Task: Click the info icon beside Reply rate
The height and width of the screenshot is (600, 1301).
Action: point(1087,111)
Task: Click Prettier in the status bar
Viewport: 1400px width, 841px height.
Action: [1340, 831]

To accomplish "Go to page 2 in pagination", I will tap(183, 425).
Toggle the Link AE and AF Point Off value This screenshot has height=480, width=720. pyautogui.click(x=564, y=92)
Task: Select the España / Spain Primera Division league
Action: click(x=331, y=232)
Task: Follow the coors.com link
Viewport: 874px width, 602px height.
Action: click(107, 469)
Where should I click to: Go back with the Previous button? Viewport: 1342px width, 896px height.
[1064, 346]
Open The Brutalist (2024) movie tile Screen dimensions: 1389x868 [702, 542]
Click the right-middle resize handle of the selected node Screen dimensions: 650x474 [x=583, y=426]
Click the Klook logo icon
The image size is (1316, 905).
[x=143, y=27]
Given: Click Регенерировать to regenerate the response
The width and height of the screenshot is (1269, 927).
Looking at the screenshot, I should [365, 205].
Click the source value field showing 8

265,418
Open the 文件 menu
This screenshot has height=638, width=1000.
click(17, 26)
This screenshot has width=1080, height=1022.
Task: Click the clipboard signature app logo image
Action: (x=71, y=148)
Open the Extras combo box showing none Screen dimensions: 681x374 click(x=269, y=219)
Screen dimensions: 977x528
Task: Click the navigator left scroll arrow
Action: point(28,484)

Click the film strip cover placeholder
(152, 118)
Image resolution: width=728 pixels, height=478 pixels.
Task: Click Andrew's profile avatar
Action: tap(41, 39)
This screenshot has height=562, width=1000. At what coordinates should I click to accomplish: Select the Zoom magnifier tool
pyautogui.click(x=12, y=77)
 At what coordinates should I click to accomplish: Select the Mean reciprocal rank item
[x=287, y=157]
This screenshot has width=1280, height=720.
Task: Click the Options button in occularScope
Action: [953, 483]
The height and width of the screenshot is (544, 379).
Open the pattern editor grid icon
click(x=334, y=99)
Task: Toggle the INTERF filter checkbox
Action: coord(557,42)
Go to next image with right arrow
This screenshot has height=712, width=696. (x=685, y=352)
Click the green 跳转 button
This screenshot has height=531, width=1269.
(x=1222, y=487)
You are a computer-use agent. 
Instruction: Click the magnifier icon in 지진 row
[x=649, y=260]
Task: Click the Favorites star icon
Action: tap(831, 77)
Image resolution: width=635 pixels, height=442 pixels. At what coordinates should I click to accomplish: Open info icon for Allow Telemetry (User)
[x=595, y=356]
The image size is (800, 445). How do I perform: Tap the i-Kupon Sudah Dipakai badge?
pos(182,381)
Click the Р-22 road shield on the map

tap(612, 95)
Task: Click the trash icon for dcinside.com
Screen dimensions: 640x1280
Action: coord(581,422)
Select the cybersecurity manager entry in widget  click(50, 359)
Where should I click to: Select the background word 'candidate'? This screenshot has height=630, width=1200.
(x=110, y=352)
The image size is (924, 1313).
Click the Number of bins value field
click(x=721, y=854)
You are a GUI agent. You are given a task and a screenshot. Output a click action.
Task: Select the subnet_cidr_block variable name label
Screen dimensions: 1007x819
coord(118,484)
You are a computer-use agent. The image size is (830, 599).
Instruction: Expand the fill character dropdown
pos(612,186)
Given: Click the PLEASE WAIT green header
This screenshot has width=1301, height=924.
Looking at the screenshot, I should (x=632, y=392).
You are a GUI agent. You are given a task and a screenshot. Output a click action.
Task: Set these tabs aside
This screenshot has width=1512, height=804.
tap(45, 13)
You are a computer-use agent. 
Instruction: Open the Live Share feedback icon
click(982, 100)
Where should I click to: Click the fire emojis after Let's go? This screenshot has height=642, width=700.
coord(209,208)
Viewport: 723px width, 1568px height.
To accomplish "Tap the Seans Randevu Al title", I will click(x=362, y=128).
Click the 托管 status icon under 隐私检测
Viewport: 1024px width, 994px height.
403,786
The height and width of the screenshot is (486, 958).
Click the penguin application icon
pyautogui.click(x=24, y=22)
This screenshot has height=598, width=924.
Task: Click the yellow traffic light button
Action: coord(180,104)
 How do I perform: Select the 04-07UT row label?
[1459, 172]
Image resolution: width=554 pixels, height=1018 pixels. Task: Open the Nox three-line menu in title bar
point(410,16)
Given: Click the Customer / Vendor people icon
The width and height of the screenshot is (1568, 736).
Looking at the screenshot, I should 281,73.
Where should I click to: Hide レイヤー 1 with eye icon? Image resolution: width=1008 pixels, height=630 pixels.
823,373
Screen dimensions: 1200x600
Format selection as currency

→ What you will do
Until the last line is reached, keep transcribing the data exactly.

→ Response to this exercise
Task: Click the info icon beside Reply rate
The height and width of the screenshot is (600, 1301).
Action: point(1087,111)
Task: Click Prettier in the status bar
Viewport: 1400px width, 841px height.
Action: [1340, 831]

To accomplish "Go to page 2 in pagination", I will tap(183, 425).
Toggle the Link AE and AF Point Off value This screenshot has height=480, width=720. pyautogui.click(x=564, y=92)
Task: Select the España / Spain Primera Division league
Action: click(x=331, y=232)
Task: Follow the coors.com link
Viewport: 874px width, 602px height.
Action: click(107, 469)
Where should I click to: Go back with the Previous button? Viewport: 1342px width, 896px height.
[1064, 346]
Open The Brutalist (2024) movie tile Screen dimensions: 1389x868 [702, 542]
Click the right-middle resize handle of the selected node Screen dimensions: 650x474 [x=583, y=426]
Click the Klook logo icon
The image size is (1316, 905).
[x=143, y=27]
Given: Click Регенерировать to regenerate the response
The width and height of the screenshot is (1269, 927).
Looking at the screenshot, I should [365, 205].
Click the source value field showing 8

265,418
Open the 文件 menu
This screenshot has height=638, width=1000.
click(17, 26)
This screenshot has width=1080, height=1022.
Task: Click the clipboard signature app logo image
Action: (x=71, y=148)
Open the Extras combo box showing none Screen dimensions: 681x374 click(x=269, y=219)
Screen dimensions: 977x528
Task: Click the navigator left scroll arrow
Action: point(28,484)

Click the film strip cover placeholder
(152, 118)
Image resolution: width=728 pixels, height=478 pixels.
Task: Click Andrew's profile avatar
Action: tap(41, 39)
This screenshot has height=562, width=1000. At what coordinates should I click to accomplish: Select the Zoom magnifier tool
pyautogui.click(x=12, y=77)
 At what coordinates should I click to accomplish: Select the Mean reciprocal rank item
[x=287, y=157]
This screenshot has width=1280, height=720.
Task: Click the Options button in occularScope
Action: [953, 483]
The height and width of the screenshot is (544, 379).
Open the pattern editor grid icon
click(x=334, y=99)
Task: Toggle the INTERF filter checkbox
Action: coord(557,42)
Go to next image with right arrow
This screenshot has height=712, width=696. (x=685, y=352)
Click the green 跳转 button
This screenshot has height=531, width=1269.
(x=1222, y=487)
You are a computer-use agent. 
Instruction: Click the magnifier icon in 지진 row
[x=649, y=260]
Task: Click the Favorites star icon
Action: tap(831, 77)
Image resolution: width=635 pixels, height=442 pixels. At what coordinates should I click to accomplish: Open info icon for Allow Telemetry (User)
[x=595, y=356]
The image size is (800, 445). How do I perform: Tap the i-Kupon Sudah Dipakai badge?
pos(182,381)
Click the Р-22 road shield on the map

tap(612, 95)
Task: Click the trash icon for dcinside.com
Screen dimensions: 640x1280
Action: coord(581,422)
Select the cybersecurity manager entry in widget  click(50, 359)
Where should I click to: Select the background word 'candidate'? This screenshot has height=630, width=1200.
(x=110, y=352)
The image size is (924, 1313).
Click the Number of bins value field
click(x=721, y=854)
You are a GUI agent. You are given a task and a screenshot. Output a click action.
Task: Select the subnet_cidr_block variable name label
Screen dimensions: 1007x819
coord(118,484)
You are a computer-use agent. The image size is (830, 599).
Instruction: Expand the fill character dropdown
pos(612,186)
Given: Click the PLEASE WAIT green header
This screenshot has width=1301, height=924.
Looking at the screenshot, I should (x=632, y=392).
You are a GUI agent. You are given a task and a screenshot. Output a click action.
Task: Set these tabs aside
This screenshot has width=1512, height=804.
tap(45, 13)
You are a computer-use agent. 
Instruction: Open the Live Share feedback icon
click(982, 100)
Where should I click to: Click the fire emojis after Let's go? This screenshot has height=642, width=700.
coord(209,208)
Viewport: 723px width, 1568px height.
To accomplish "Tap the Seans Randevu Al title", I will click(x=362, y=128).
Click the 托管 status icon under 隐私检测
Viewport: 1024px width, 994px height.
403,786
The height and width of the screenshot is (486, 958).
Click the penguin application icon
pyautogui.click(x=24, y=22)
This screenshot has height=598, width=924.
Task: Click the yellow traffic light button
Action: coord(180,104)
 How do I perform: Select the 04-07UT row label?
[1459, 172]
Image resolution: width=554 pixels, height=1018 pixels. Task: Open the Nox three-line menu in title bar
point(410,16)
Given: Click the Customer / Vendor people icon
The width and height of the screenshot is (1568, 736).
Looking at the screenshot, I should 281,73.
Where should I click to: Hide レイヤー 1 with eye icon? Image resolution: width=1008 pixels, height=630 pixels.
823,373
Screen dimensions: 1200x600
Format selection as currency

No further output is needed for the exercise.